Supreme Court properly determined that plaintiff did not establish that personal service could not be made with due diligence by personal delivery before effecting service pursuant to CPLR 308(4). While a process server's affidavit evidencing three attempts at personal service over a period of time may satisfy the plaintiff's prima facie burden in some circumstances (see e.g. Ayala v Bassett, 57 AD3d 387, 388 [1st Dept 2008]), where, as in this case, it is evident that the defendant works during day time hours, a showing of three attempts to serve defendant at home on consecutive days, twice during working hours and once in the evening, is insufficient to demonstrate due diligence (see Barnes v City of New York, 70 AD2d 580 [2d Dept 1979], affd 51 NY2d 906, 907 [1980]; see also Spath v Zack, 36 AD3d 410 [1st Dept 2007]; Kaszovitz v Weiszman, 110 AD2d 117, 120 [2d Dept 1985]).

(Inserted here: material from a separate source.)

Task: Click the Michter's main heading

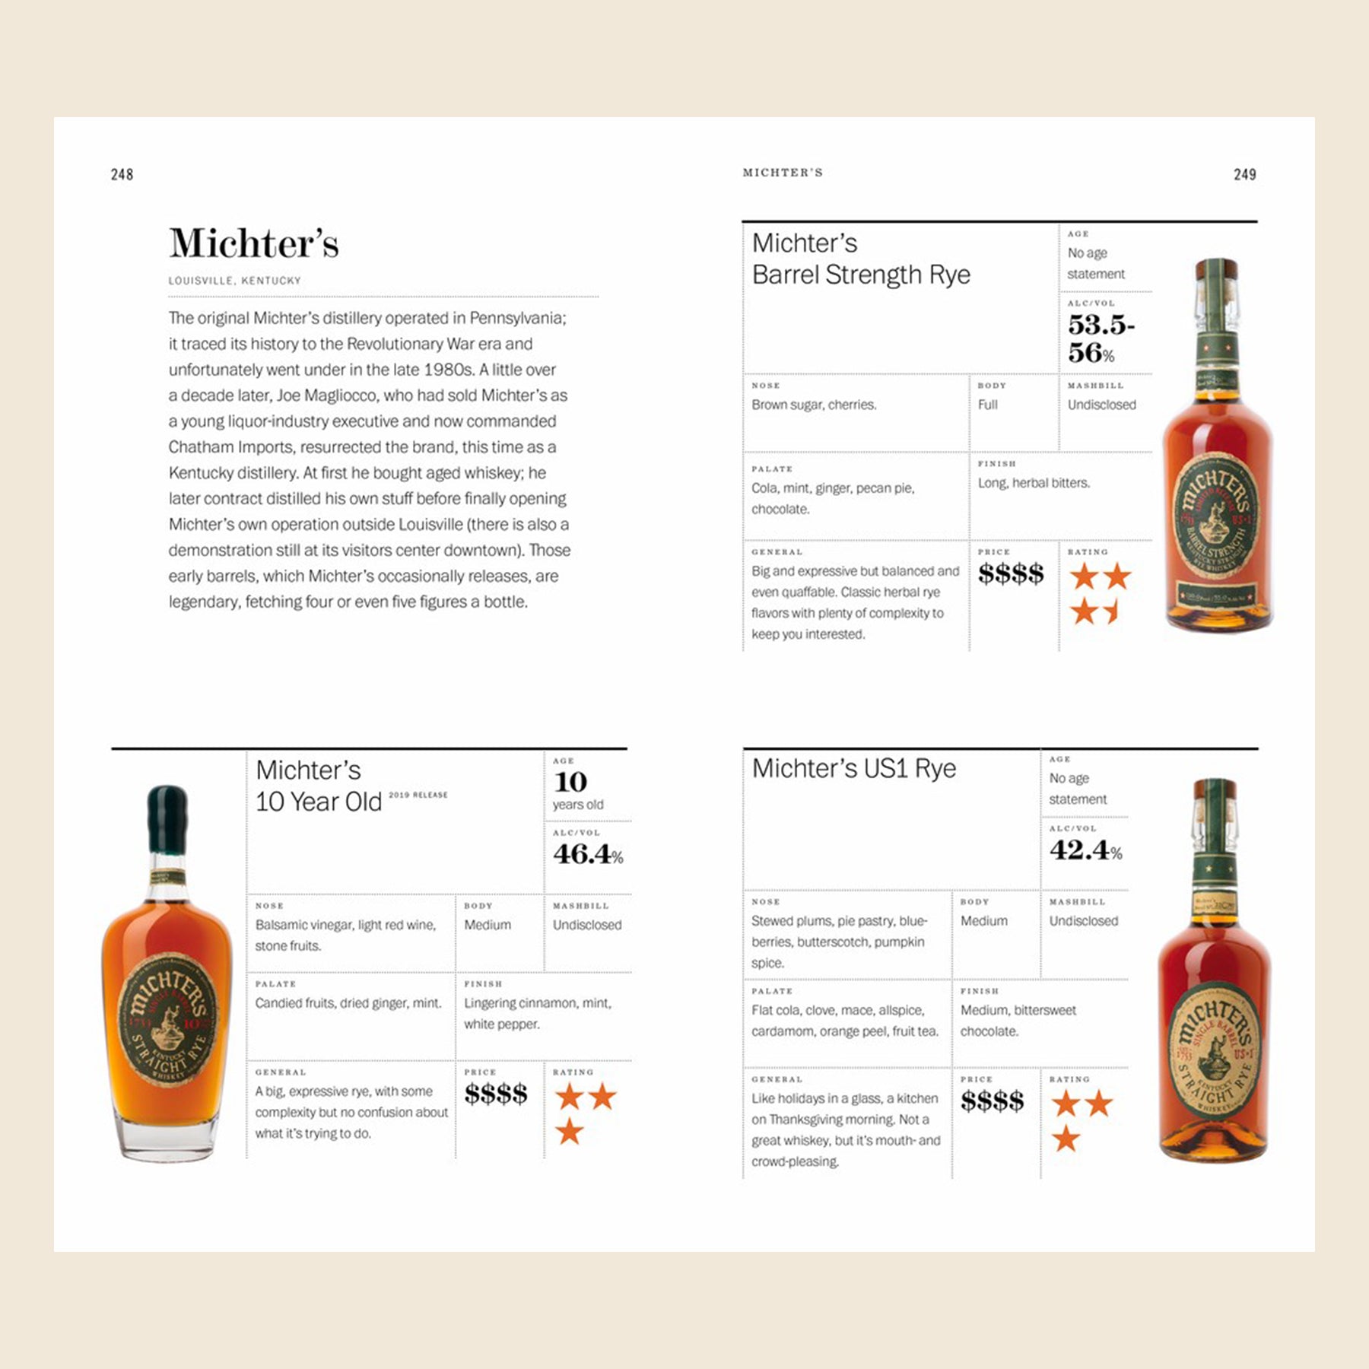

Here, defendant presented evidence that plaintiff and its managing agent knew of her travel and work schedule, which required her to be in Connecticut during the week, and plaintiff did not contest that showing (see Barnes, 50 NY2d at 907; see CPLR 308[4]).
Defendant did not waive the defense of lack of jurisdiction. Before her incoming counsel filed a notice of appearance without mentioning the defense, she had already presented an order to show cause seeking to vacate the judgment based on lack of personal jurisdiction, and she moved to vacate based on improper service shortly after new counsel appeared. In contrast, in the cases relied on by plaintiff and City West, the defendant's counsel filed a notice of appearance without preserving any objection to jurisdiction after the time to move or answer had elapsed, and did not move to vacate for years afterwards, indicating an intentional abandonment of the defense (see e.g. Wilmington Sav. Fund Socy., FSB v Zimmerman, 157 AD3d 846, 846-847 [*2][2d Dept 2018], lv denied 31 NY3d 1135 [2018]; Capital One Bank, N.A. v Farraco, 149 AD3d 590, 590 [1st Dept 2017]). Defendant's communications with plaintiff's managing agent in which she arranged to pay her arrears, cannot be construed as an appearance in the action, much less a waiver of her defense of lack of jurisdiction.
Because the judgment was entered without jurisdiction over defendant, City West is not entitled to restitution as an alternative remedy to vacatur of the foreclosure sale, as "[a] judgment rendered without jurisdiction is void" and "a deed [] issued in execution upon such a void judgment . . . is similarly void" (U.S. Bank, N.A. v Bernhardt, 88 AD3d 871, 872 [2d Dept 2011]).
We have considered City West's remaining contentions and find them unavailing.
THIS CONSTITUTES THE DECISION AND ORDER
OF THE SUPREME COURT, APPELLATE DIVISION, FIRST DEPARTMENT.